Agradeço a saudação de boas-vindas de Dom Hilário em nome de todos
vós. Com afeto e grande reconhecimento, vos saúdo a todos. Sei que fizestes um
grande esforço para estar aqui. Juntos, queremos renovar a resposta à chamada
que uma vez fez arder os nossos corações e que a Santa Mãe Igreja nos ajudou a
discernir e confirmar com a missão. Obrigado pelos vossos testemunhos, que
falam das horas difíceis e sérios desafios que viveis, reconhecendo limitações
e debilidades; mas também admirando a misericórdia de Deus. Fiquei contente ao
ouvir dizer, da boca duma catequista: «Somos uma Igreja inserida num povo
heroico». Obrigado! Um povo, que se entende de sofrimentos, mas mantém viva a
esperança. Com este são orgulho pelo vosso povo, que convida a renovar a fé e a
esperança, queremos renovar o nosso sim hoje. Como fica feliz a Santa Mãe
Igreja ao ouvir-vos manifestar o amor ao Senhor e à missão que vos deu! Como
ela fica contente ao ver o vosso desejo de voltar sempre ao «primitivo amor»
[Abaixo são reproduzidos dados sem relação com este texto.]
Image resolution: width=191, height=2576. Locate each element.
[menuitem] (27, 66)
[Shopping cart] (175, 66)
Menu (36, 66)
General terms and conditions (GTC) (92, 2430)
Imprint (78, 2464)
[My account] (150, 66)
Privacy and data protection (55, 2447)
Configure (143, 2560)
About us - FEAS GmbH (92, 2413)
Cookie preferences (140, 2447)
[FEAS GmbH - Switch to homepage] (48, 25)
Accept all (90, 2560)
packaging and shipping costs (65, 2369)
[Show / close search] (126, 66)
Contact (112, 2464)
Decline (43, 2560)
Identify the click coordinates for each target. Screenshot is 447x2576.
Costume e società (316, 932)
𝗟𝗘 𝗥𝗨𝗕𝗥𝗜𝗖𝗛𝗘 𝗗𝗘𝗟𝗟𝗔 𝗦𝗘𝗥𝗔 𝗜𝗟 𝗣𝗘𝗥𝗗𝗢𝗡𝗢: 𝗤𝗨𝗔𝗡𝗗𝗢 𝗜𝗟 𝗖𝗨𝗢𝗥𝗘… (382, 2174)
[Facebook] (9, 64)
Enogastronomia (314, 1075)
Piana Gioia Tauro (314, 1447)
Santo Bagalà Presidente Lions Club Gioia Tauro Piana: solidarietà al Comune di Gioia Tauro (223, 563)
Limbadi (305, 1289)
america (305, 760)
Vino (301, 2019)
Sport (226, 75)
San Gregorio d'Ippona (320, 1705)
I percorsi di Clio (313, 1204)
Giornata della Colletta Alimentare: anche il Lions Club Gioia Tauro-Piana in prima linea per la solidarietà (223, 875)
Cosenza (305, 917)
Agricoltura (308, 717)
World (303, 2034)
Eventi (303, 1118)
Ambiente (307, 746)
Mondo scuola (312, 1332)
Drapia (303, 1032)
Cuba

(Ap 2, 4)! Peço ao Espírito Santo que vos dê sempre a lucidez de chamar a
realidade pelo seu nome, a coragem de pedir perdão e a capacidade de aprender a
ouvir o que Ele nos quer dizer.
Queridos irmãos e irmãs, gostemos ou não, somos chamados a encarar a
realidade como ela é. Os tempos mudam e devemos reconhecer que muitas vezes não
sabemos como inserir-nos nos novos tempos, nos novos cenários; podemos sonhar
com as «cebolas do Egito» (Nm 11, 5), esquecendo que a Terra Prometida está à frente,
não atrás, e neste lamento pelos tempos passados, vamo-nos petrificando,
vamo-nos «mumificando». E não é bom! Um bispo, um sacerdote, uma irmã, um
catequista mumificados não está bem! Em vez de professar uma Boa Nova, o que
anunciamos é algo cinzento que não atrai nem inflama o coração de ninguém. Esta
é a tentação.
Encontramo-nos nesta catedral, dedicada à Imaculada Conceição da
Virgem Maria, para compartilhar como família aquilo que nos acontece; como
família, que nasceu naquele sim que Maria deu ao anjo. Ela, nem por um momento
olhou para trás. Quem narra estes acontecimentos do início do mistério da
Encarnação é o evangelista Lucas. No seu modo de o fazer, talvez possamos
descobrir resposta para as perguntas que fizestes hoje – bispos, sacerdotes,
irmãs, catequistas… Faltaram as dos seminaristas! [riem] – e encontrar também o
estímulo necessário para responder com a mesma generosidade e solicitude de
Maria.
São Lucas apresenta em paralelo os acontecimentos relacionados com São
João Batista e com Jesus Cristo; pretende que, no contraste, descubramos aquilo
que se vai apagando do modo de ser de Deus e do nosso relacionar-nos com Ele no
Antigo Testamento, e o novo modo que nos traz o Filho de Deus feito homem. Um
modo no Antigo Testamento, que se apaga, e outro modo novo que traz Jesus.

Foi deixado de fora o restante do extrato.